Explaining Vision and Language Models — A Concept-Based Approach

Tutorial @ ECAI 2025

We need to understand and explain what our models have learned. Concept-based XAI is a step on the way to get there.

In this tutorial, researchers and practitioners of DNNs are invited to learn which methods from explainable artificial intelligence (XAI) are ready at hand to gain insights into computer vision and language models. Our technical deep dive will highlight emerging concept-based explainability techniques (C-XAI), followed by a practical session including a discussion of participant-contributed use-cases.

An Overview

With the advances of deep learning, in particular in computer vision and natural language processing, came the pressing need to make their inner workings more explainable: Not only do ethical requirements arise in critical areas but better insights can also help to steer research on how to further improve the models. The resulting emerging field of explainable AI (XAI) has since introduced a vast range of methods and tools that can assist with diverse explainability problems—possibly overwhelming novices and practitioners. This half-day tutorial aims to lift the curtain, and both provide an overview on XAI problems and techniques, as well as a practical guide to method selection, practiced in a hands-on exploration and discussion part. As a highlight, a special focus will be given to the emerging field of concept-based explanations of latent spaces, as well as future challenges that could be a starting point for entering the research field. We welcome both junior researchers as well as experts from areas using or developing DNNs.

Techniques and Methods Covered

The following explainability methods will be introduced:

  • Ante-hoc explainability techniques: transparent and hybrid models.
  • Post-hoc model distillation: Techniques to approximate (parts of) a trained DNN with an explainable model.
  • Post-hoc local feature importance methods: These identify features in a given input that have a high attribution to the DNN output.
  • Concept-based explanations, following our survey:
    • Ante-hoc explainable concept-bottleneck models: A class of hybrid models inserting interpretable intermediate outputs into the DNN architecture.
    • Post-hoc concept mining: Methods to find and explain prevalent latent space features of DNNs which can help to find out biases.
    • Post-hoc concept extraction: Localize user-provided natural language concepts within the DNN latent space.
  • Mechanistic Interpretability: Probing, sparse autoencoders, causal abstractions.

This knowledge is deepened by a practical exercise part that aims to transfer the provided guidelines to real-world problems.

Organizational

The tutorial will take place as part of the European Conference on Artificial Intelligence 2025 (ECAI2025), Oct 25—30, 2025, Bologna, Italy.

  • When: exact date tba (within Oct 25—30, 2025)
  • Where: Bologna, Italy.
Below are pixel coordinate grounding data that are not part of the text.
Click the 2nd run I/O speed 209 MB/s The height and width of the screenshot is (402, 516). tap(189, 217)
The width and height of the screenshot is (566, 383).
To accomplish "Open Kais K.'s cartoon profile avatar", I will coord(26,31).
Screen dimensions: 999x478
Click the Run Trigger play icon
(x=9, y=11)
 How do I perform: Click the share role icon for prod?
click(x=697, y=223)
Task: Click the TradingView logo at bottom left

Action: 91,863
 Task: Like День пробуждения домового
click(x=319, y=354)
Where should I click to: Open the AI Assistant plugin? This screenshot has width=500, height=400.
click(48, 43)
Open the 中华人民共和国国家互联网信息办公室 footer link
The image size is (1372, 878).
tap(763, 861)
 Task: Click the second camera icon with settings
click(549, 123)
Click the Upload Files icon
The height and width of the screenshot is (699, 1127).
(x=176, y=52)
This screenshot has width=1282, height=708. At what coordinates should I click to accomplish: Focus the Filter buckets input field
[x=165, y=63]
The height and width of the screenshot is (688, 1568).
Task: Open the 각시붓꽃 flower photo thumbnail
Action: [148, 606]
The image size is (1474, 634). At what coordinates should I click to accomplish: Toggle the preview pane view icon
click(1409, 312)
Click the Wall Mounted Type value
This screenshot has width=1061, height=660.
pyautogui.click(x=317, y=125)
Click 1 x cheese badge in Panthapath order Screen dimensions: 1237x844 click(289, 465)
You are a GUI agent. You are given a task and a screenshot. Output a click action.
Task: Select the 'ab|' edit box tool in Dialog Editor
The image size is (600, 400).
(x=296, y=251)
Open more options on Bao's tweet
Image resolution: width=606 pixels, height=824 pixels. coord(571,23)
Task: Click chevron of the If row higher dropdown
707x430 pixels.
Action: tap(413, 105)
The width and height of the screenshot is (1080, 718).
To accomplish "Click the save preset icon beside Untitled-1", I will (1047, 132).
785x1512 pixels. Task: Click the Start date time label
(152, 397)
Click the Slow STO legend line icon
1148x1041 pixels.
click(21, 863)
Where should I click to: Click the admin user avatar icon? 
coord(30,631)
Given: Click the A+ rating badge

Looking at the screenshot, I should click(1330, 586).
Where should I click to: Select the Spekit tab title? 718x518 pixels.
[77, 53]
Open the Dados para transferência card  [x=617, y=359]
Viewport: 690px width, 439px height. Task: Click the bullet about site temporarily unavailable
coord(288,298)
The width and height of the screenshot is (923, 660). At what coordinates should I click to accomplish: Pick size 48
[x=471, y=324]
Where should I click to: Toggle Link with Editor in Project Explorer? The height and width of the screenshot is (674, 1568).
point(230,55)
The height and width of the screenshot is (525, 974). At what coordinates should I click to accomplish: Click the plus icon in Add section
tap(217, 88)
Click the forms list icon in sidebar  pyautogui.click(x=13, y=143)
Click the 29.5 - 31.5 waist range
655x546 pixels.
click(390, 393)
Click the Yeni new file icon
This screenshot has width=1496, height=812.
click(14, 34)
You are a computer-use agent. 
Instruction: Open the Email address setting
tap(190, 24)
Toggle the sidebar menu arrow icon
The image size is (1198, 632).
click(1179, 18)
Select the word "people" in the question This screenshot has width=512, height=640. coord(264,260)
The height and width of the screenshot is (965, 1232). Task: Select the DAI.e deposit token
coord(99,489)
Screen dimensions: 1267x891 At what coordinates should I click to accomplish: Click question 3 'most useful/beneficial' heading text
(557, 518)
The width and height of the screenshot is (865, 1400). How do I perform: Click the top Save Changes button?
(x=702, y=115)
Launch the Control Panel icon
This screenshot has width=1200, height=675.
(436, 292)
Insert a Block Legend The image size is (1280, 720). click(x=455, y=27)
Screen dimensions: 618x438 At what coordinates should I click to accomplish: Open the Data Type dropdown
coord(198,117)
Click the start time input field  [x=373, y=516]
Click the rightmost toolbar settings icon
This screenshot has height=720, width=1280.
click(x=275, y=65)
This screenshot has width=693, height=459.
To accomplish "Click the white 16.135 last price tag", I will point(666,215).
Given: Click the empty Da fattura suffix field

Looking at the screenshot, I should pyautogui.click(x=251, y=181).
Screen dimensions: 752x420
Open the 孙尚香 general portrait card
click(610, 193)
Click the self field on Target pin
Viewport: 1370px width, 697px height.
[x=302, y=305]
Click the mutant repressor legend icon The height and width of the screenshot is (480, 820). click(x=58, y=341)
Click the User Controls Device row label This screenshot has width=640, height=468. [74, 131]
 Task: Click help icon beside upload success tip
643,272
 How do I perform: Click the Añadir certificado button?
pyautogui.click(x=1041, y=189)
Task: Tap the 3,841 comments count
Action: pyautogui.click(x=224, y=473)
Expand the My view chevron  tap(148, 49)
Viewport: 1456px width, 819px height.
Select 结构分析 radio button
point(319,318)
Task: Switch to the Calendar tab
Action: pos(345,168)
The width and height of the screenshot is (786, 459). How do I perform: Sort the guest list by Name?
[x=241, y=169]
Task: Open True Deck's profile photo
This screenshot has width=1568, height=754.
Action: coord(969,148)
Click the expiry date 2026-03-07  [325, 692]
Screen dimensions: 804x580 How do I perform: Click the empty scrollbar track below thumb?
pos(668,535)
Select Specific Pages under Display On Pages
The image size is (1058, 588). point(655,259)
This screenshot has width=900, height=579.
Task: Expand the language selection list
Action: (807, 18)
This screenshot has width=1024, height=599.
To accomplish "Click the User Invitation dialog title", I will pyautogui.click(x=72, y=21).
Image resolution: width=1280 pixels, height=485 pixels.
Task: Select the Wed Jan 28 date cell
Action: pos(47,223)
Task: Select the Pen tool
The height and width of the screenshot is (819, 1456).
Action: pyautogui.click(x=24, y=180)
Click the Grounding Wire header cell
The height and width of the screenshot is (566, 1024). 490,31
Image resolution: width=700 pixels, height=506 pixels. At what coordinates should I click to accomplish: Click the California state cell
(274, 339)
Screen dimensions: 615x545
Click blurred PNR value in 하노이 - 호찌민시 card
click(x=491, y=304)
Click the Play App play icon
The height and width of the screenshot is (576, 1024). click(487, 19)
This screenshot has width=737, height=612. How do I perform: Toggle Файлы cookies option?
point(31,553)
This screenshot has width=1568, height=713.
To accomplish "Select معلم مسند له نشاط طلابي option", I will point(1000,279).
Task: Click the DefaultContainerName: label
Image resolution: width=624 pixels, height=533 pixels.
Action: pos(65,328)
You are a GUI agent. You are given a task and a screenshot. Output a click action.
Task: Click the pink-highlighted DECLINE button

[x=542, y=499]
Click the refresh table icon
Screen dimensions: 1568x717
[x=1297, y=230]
Check out the ECAI2025 venues.
  • Format: half-day tutorial at ECAI2025 both with lecture and practical parts.
  • Target audience: We target both researchers and practitioners seeking to integrate explainability into their work.
  • Prerequisites: Some basic knowledge about deep learning will be required; experience with pytorch will be helpful for the practical part, but not required.
    Both novices and experts are welcome to join.
  • What to bring: Feel free to bring and share your explainability problem during the discussion part.